The financial technology sector’s secular growth story remains “as strong as ever,” but Piper Jaffray analysts are turning incrementally less bullish on the group.
What To Know
Digital payments and the digitization of business ecosystems are showing a continued surge, Piper Jaffray’s Jason Deleeuw said during a Thursday interview on “Bloomberg Technology.”
Yet a look at the macro cyclical outlook makes it evident that the environment is no longer as positive today as it was in the past for the following reasons, Deleeuw said:
- An overall weakness in stocks.
- Federal Reserve interest rate hikes and balance sheet reductions.
- Lapping of the tax cuts.
“We have already seen an acceleration in the last couple of years and we just feel like now we are probably going to be decelerating,” the analyst said.
Why It’s Important
The consumer remains a “bright spot” in the economy today and there is no reason to believe that will change, Deleeuw told Bloomberg.

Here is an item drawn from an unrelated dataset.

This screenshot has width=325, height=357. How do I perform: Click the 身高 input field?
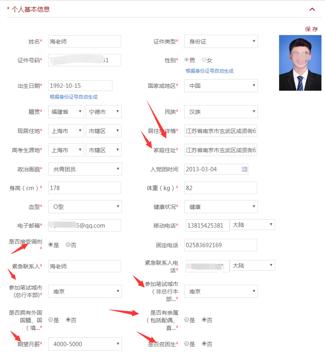pos(85,188)
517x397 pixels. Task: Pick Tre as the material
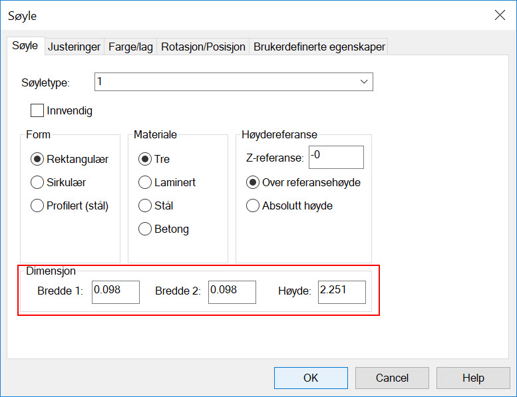[145, 160]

But at the same time, the fintech sector is likely to “give back” some of its accelerated growth, he said.
A more cautious stance on the fintech group for 2019 is warranted given expectations for a slowdown in retail sales, the Piper Jaffray analyst said. This will by default translate to slower volume growth for the fintech players, which is linked to the secular shift of cash and checks being displaced by electric payments, he said.